Among her ardent fans were the likes of artists Tony Fomison, Denys Watkins and Michael Illingworth, and the legendary Japanese potter Shoji Hamada. She sold dozens of paintings between the mid-60s and -70s - yet Tibbo's life as an artist didn't start until she was 71.
Her former dealer, Barry Lett, himself the stuff of legend because of his gallery and its iconic rollcall (McCahon, Binney, Hotere, Mrkusich, Muru, Woollaston, and so on), recalls how he first met Tibbo.
"I rented a room above the Uptown Gallery in Queen St in 1964 and I'd just started at Elam. I suggested that I could organise a few student paintings in there, so Selwyn Muru had a show, Para Matchitt - some early Polynesian work.
"Then Pat Hanly told me about Teuane. Her daughter had had some pretensions to be a painter and when Teuane saw her work, she said, 'Give me some brushes - I can do better than that.'
"Away she went, without any training, this wonderful, intuitive, naive painter at the age of 71. We arranged an exhibition and she had her first show - it was quite an event."
Lett says because Tibbo lacked any training, "her critical faculty for her own work was not developed so she could turn out three or four wonderful paintings and then something awful. As her dealer, we used to sort them out and select the best ones. Her paintings were quite raw, with no obsessive realistic details.
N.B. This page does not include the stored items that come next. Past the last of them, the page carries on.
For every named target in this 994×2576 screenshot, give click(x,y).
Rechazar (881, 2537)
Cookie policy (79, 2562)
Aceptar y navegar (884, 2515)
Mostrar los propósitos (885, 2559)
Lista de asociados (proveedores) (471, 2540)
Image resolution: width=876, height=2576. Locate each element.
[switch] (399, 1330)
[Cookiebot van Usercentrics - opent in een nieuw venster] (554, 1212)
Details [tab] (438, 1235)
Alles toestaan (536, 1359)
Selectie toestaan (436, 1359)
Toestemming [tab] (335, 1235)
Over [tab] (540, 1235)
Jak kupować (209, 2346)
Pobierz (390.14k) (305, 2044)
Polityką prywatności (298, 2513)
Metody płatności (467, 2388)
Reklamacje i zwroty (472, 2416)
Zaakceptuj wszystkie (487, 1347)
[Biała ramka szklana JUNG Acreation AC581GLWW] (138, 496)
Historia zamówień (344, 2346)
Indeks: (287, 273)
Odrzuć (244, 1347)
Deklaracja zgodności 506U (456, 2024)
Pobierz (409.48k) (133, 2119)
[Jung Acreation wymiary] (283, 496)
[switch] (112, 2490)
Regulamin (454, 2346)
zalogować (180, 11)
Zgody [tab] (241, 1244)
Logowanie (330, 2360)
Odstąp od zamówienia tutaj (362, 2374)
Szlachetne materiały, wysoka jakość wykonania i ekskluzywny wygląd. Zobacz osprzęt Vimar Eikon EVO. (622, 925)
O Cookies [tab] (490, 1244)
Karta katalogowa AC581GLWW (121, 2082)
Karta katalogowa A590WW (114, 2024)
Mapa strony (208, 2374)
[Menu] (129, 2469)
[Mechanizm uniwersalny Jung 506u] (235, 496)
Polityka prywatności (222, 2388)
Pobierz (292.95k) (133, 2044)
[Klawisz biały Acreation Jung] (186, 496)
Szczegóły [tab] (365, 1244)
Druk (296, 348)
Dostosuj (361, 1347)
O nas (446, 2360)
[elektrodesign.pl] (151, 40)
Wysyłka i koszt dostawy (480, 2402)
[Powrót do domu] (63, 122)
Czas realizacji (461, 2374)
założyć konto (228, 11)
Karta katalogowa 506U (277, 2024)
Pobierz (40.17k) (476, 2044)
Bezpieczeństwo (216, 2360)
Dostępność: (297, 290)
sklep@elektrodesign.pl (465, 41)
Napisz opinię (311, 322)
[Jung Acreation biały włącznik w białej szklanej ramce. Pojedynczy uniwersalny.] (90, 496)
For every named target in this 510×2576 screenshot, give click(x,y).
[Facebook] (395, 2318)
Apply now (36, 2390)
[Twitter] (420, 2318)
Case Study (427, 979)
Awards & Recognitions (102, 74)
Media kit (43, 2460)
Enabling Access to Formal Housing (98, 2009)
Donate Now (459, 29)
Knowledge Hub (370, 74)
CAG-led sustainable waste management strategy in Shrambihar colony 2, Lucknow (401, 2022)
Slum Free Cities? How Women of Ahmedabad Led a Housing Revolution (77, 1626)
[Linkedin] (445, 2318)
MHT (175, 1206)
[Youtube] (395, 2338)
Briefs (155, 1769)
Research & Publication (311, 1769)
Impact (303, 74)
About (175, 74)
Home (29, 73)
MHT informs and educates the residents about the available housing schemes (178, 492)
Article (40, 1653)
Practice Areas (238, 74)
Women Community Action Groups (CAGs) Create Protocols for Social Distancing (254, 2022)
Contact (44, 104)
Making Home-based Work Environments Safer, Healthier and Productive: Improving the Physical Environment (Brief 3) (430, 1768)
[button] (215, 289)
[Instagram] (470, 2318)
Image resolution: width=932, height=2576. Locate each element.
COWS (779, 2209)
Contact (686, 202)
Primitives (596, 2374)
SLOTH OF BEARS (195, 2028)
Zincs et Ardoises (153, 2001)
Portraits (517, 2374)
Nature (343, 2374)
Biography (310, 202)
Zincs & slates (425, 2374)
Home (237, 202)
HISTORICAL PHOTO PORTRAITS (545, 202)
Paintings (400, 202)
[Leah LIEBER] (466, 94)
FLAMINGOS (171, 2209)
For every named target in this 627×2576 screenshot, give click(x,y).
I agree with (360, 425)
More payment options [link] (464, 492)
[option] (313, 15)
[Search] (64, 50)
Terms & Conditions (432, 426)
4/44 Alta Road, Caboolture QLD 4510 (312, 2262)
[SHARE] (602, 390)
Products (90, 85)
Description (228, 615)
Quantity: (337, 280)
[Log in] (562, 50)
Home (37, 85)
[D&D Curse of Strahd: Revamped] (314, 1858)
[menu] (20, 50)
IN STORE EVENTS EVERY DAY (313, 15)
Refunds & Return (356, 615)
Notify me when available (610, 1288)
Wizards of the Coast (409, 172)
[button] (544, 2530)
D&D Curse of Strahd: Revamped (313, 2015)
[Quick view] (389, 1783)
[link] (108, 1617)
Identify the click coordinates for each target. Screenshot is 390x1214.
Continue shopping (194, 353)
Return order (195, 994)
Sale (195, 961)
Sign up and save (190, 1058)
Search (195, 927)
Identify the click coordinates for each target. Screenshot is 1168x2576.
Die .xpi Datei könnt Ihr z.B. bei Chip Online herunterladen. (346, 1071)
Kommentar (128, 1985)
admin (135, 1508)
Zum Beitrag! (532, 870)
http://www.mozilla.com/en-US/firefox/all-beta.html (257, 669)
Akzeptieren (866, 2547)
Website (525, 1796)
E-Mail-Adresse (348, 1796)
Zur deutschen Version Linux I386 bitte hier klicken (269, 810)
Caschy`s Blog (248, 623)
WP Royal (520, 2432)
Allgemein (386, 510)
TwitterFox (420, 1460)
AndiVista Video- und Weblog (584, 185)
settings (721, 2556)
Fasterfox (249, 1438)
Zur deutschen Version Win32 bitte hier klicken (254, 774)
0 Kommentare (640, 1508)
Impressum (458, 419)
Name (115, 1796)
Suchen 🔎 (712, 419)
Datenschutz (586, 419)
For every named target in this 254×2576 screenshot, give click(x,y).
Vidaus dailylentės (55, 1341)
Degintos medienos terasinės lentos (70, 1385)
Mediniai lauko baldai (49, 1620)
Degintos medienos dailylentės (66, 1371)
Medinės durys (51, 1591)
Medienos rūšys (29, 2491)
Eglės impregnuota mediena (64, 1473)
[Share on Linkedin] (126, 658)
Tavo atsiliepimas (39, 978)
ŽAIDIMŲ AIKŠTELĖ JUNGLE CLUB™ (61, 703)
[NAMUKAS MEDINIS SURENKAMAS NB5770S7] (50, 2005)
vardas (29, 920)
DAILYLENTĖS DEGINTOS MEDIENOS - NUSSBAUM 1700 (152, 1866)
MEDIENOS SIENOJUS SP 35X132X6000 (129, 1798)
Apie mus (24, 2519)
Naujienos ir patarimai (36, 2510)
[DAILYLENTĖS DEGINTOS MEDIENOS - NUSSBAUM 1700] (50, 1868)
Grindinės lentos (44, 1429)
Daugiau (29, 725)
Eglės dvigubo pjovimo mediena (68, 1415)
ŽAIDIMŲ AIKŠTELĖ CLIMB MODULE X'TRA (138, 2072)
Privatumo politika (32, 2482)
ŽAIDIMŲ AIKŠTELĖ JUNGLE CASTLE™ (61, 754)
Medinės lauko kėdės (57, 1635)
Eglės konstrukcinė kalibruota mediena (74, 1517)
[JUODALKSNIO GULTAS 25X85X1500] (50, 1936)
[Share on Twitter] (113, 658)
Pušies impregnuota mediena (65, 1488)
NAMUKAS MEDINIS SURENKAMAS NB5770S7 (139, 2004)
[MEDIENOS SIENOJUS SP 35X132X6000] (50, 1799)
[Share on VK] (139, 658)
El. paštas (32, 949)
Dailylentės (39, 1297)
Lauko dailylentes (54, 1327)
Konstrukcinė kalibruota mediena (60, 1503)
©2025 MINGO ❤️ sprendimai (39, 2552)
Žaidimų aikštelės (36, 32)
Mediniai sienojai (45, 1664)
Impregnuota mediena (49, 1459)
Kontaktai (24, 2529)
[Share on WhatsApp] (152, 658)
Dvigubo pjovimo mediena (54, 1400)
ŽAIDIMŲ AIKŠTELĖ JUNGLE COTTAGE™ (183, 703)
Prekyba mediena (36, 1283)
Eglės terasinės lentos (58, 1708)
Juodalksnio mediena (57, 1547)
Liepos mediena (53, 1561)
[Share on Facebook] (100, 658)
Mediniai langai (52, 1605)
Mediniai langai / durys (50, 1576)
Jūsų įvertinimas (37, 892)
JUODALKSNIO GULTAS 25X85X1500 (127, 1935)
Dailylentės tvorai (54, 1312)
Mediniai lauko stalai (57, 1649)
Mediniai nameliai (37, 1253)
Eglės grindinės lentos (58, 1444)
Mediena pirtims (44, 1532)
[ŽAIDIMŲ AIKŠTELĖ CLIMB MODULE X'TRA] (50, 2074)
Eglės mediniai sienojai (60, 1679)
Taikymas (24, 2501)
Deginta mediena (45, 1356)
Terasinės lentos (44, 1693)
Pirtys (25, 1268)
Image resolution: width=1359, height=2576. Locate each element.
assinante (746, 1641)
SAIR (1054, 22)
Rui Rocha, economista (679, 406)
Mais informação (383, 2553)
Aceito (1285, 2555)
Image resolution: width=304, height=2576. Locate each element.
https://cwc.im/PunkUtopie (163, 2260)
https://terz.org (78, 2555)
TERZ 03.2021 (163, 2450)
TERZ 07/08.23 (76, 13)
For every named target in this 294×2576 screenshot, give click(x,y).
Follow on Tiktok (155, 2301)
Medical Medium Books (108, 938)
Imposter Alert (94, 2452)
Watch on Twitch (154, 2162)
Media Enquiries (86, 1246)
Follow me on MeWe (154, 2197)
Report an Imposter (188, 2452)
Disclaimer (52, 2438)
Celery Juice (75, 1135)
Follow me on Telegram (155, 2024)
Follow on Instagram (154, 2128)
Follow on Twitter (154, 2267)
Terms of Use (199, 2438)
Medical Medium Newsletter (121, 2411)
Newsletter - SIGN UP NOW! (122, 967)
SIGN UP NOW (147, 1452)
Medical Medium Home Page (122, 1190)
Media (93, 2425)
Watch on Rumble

She used to bash the paint on, complete a work in a couple of sessions."
Bronwyn Fletcher, curator of Lopdell House Gallery's Keep it in the Heart retrospective, says the show offers a cross-section of Tibbo's work from 1964 to 1974. She managed to track down and borrow 26 paintings but could hang only 18 because some were in poor condition, including one from the Fomison estate and another from the Illingworth family.
But many others could not be traced, including the three Tibbos taken to Japan by Hamada in 1966 (he died in 1978) and the five known as "the Mon Desir paintings".
"When the Mon Desir Hotel in Takapuna was being refurbished in the mid-60s, Mrs Kenneth Myers [Doug Myers' mother] was doing the interiors of the hotel," says Lett. "At the Uptown Gallery we used to have a back room where I could see into the gallery and Mrs Myers came in with her minder. I could hear her say, 'I'll have this one' and 'I'll have that one.' She bought five really superb examples of Teaune's work for the Pacifica Room at the hotel, which was later demolished."
Fletcher takes up the tale: "Barry says they were primo paintings but nobody knows where they are.
"The Mon Desir paintings are a mystery, and so are the works purchased by Hamada and some that went to Germany."
Even more of a mystery are some details about Tibbo's early life. Some reports say she was born in Apia in 1893, near the estate of Robert Louis Stevenson, allegedly the first palagi she ever saw and according to some gossip, her secret father, which Fletcher says is nonsense. She is also said to have attended Paul Gaugin's funeral in 1903 as a descendant of Samoa's last royal family. She married her first husband, William Betham, when she was 16 - "which ended in disaster", says Lett.
"She shot him and he died of gangrene. I never discussed this with her family directly but the story was that she went to jail, then was pardoned by King George VI when he came to the throne in 1936. She moved to Fiji where she met her second husband, a New Zealand inter-island trader called Edward Tibbo, who she married in 1916."
The Tibbos returned to Suva but - again, according to rumour - when they got involved in the Mau independence movement were deported to Fiji in 1926, then settled in Auckland with their eight children in 1945.
"She was definitely the matriarch - she always wanted people to do what she wanted, including me," says Lett with a laugh. "But she was so warm and motherly, and she loved talking so she was highly entertaining. She was a real performer. For openings or on the occasions she was interviewed for magazines or TV, she would dress up with huge floral hats, feather capes, she loved the drama."
Tibbo's eyesight deteriorated during the late 70s, and after staying with family for some time, she moved into a series of rest-homes. Lett visited her regularly.
"I went out to visit her with a friend one day and we arrived at lunchtime. We went into the dining room, which was a wretched scene with a long table and all these very old people stooped over their sloppy food and no one talking. There at the far end was Teuane, sitting up straight, eating away. We came in and she stood up and announced to the table, 'These people are artists and they've come to see ME!' Not one person took any notice at all, but she kept announcing 'They've come to see Teuane!' Finally one woman looked up and started nodding, yes, yes, yes ... it was like a scene out of Samuel Beckett.
"Teuane took us into her room and said, 'The food is awful here' and sent me down the road to get fish and chips."
Tibbo died in 1984, aged 91. Fomison and Lett were the only people from the arts world to attend her funeral.
"It was kind of sad," says Lett, "but there was a long gap between when she stopped painting and when she died, so her name slipped away. But she had received so much heart-felt praise I think she did realise she had something and she absolutely loved painting. She just wished she had come to it earlier in her life."
* Keep It in the Heart: The Paintings of Teuane Tibbo, Lopdell House Gallery, until June 2.